Outre ma fonction de vice-président de la Ffamco, je suis président de l'association des médecins coordonnateurs en Ehpad d'Alsace, région qui a été particulièrement touchée par ce tsunami ; je suis également médecin généraliste. En tant que médecin coordonnateur, j'ai vécu des périodes extrêmement difficiles.
Un véritable tsunami nous a donc submergés à partir de fin février, début mars. Nous avons le sentiment que les autorités avaient un train de retard à chaque fois. Nos expériences ont été parfois malheureuses, parfois heureuses, avec des solutions trouvées dans l'urgence reprises à l'échelon national ou dans d'autres régions.
Nous nous préparions depuis longtemps à ce genre de scénario, mais sans imaginer une telle gravité et une telle vitesse. Pour ce qui nous concerne, l'épidémie est partie de la région de Mulhouse et a déferlé en remontant vers le Bas-Rhin. Les questions ont été multiples. Comment travailler ? Comment et avec quels équipements l'affronter ? Certains avaient encore des masques à la suite de la pandémie H1N1, contrairement à d'autres. De nombreux médecins et professionnels de santé se sont exposés sans protection correcte et l'ont parfois payé de leur vie. Pour ce qui concerne les symptômes, alors que l'on parlait de fièvre, de toux et de dyspnée, nous observions chez des personnes âgées une faiblesse, des problèmes digestifs, des chutes, des pertes d'autonomie, de goût, d'odorat. Tous ces signes nous ont conduits à fermer très vite les Ehpad en Alsace, avant les directives officielles. Si le virus pénétrait dans les établissements, la cause était perdue.
Un effet domino a été observé, en raison de la problématique du « tout-15 ». Une grande partie des médecins généralistes ont été mis au chômage technique et leurs bras ont manqué. De plus, le centre 15 étant submergé, le temps d'attente pouvait aller jusqu'à trois heures.
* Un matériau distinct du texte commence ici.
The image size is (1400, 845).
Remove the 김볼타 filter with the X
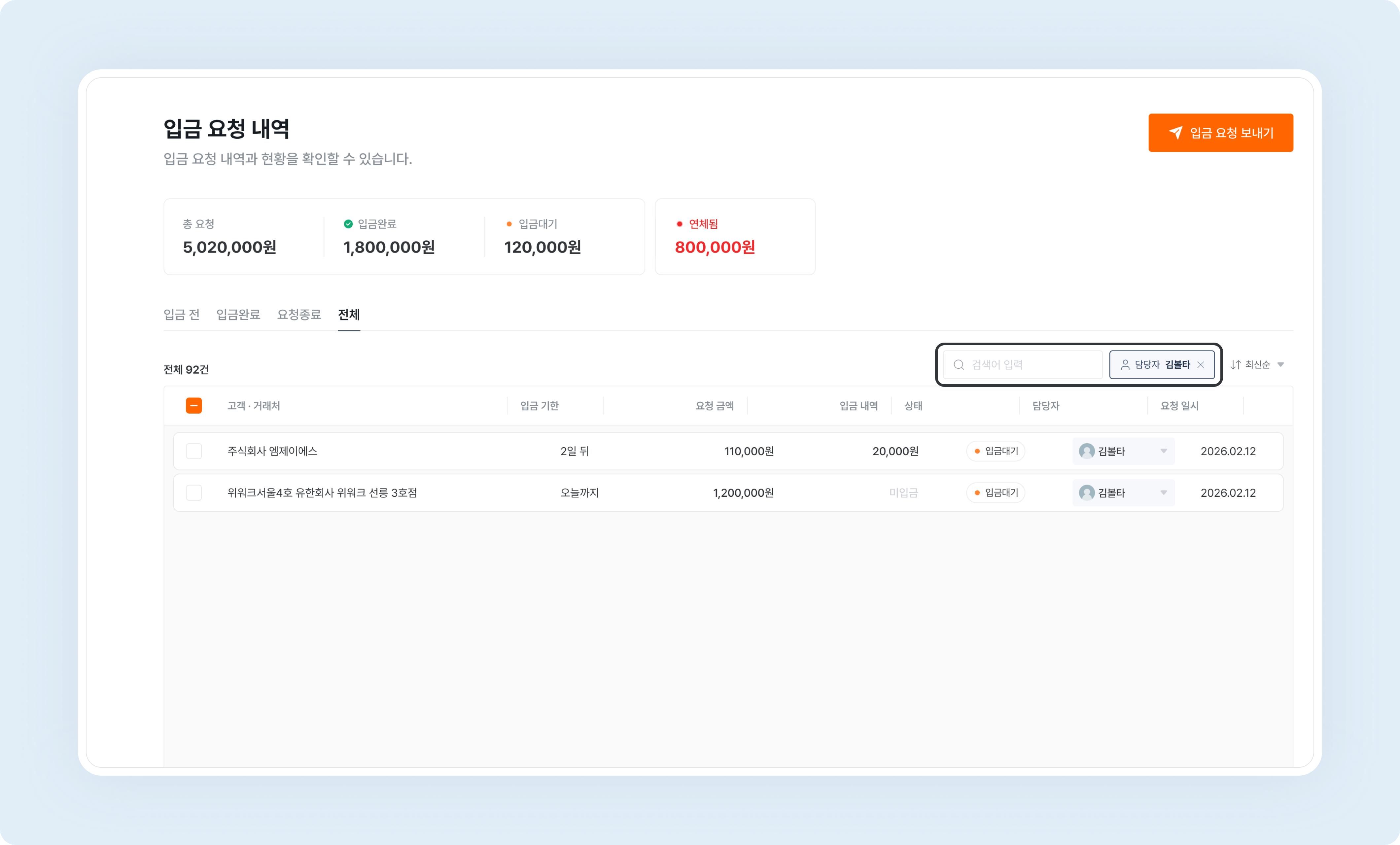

Le premier message des autorités, inquiétant, a été de nous préparer à l'accompagnement de fin de vie, alors que notre volonté était de sauver les personnes âgées. Au mois de mars, j'ai recherché des soutiens auprès de l'hospitalisation à domicile, des soins palliatifs, des équipes mobiles gériatriques, des conseils départementaux, de l'ARS. C'est finalement par le biais de l'union régionale des médecins libéraux que nous avons pu commencer à travailler avec l'ARS mi-mars et à faire valoir des protocoles. Un guide édité par la Ffamco a été mis à disposition dès la troisième semaine de ce mois pour le Grand Est et un peu plus tard au niveau national.
Nous avons eu les tests trois semaines après le début de la pandémie et de façon parcimonieuse.
Nous nous sommes rendu compte que l'isolement des personnes âgées entraînait des troubles du comportement, le « syndrome de glissement », une perte d'autonomie, voire le décès.
L'annonce de la réouverture des Ehpad faite à la télévision le dimanche soir, la mesure entrant en vigueur le lendemain matin, a été mal vécue par mes confrères et les chefs d'établissement.
Le personnel a été exemplaire. Il est aujourd'hui épuisé. Tous ceux qui ont été confrontés à cette situation ont peur de la suite.